Stored records

......

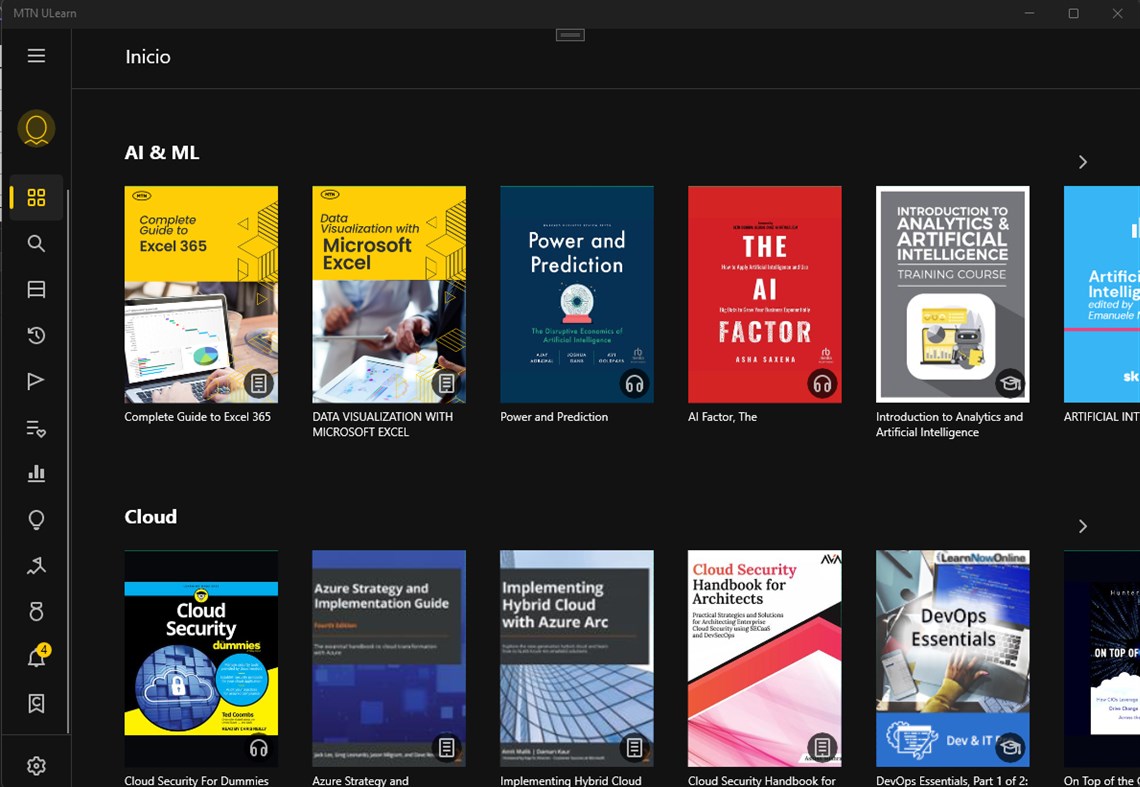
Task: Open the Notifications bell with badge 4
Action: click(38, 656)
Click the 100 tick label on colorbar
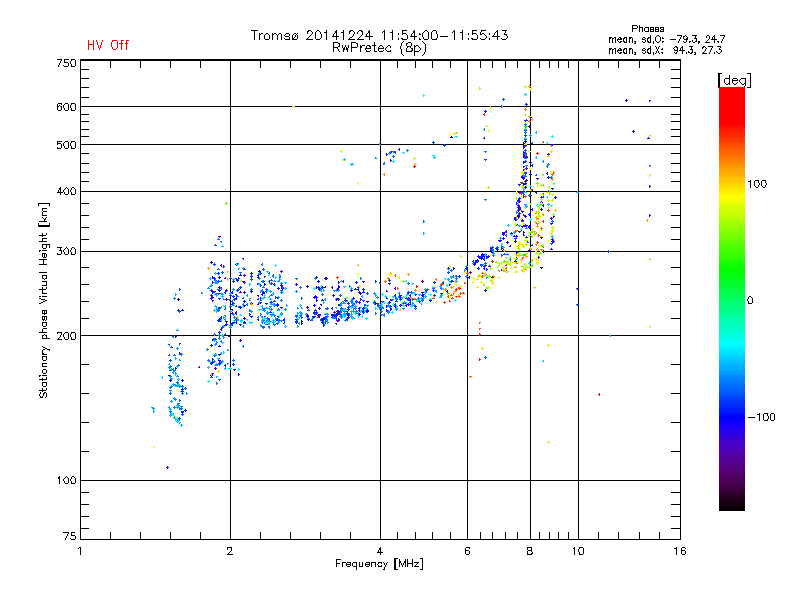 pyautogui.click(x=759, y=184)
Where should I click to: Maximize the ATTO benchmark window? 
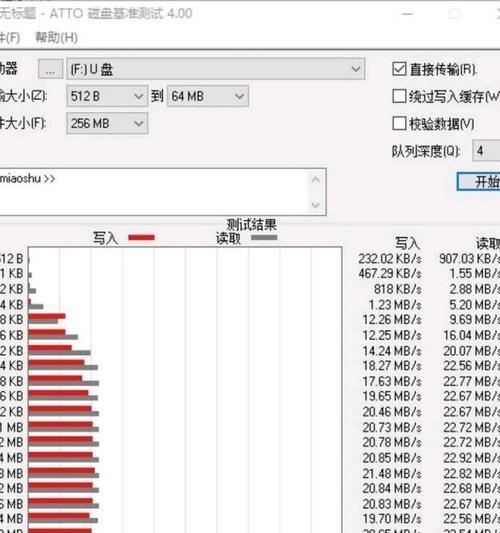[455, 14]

......

> Required action: After locating the line containing "Click the 100 tick label on colorbar" in the entries above, repeat only it and each later line through the end, exactly, without any pictures.

> Exercise output:
Click the 100 tick label on colorbar
 pyautogui.click(x=759, y=184)
Where should I click to: Maximize the ATTO benchmark window? 
[455, 14]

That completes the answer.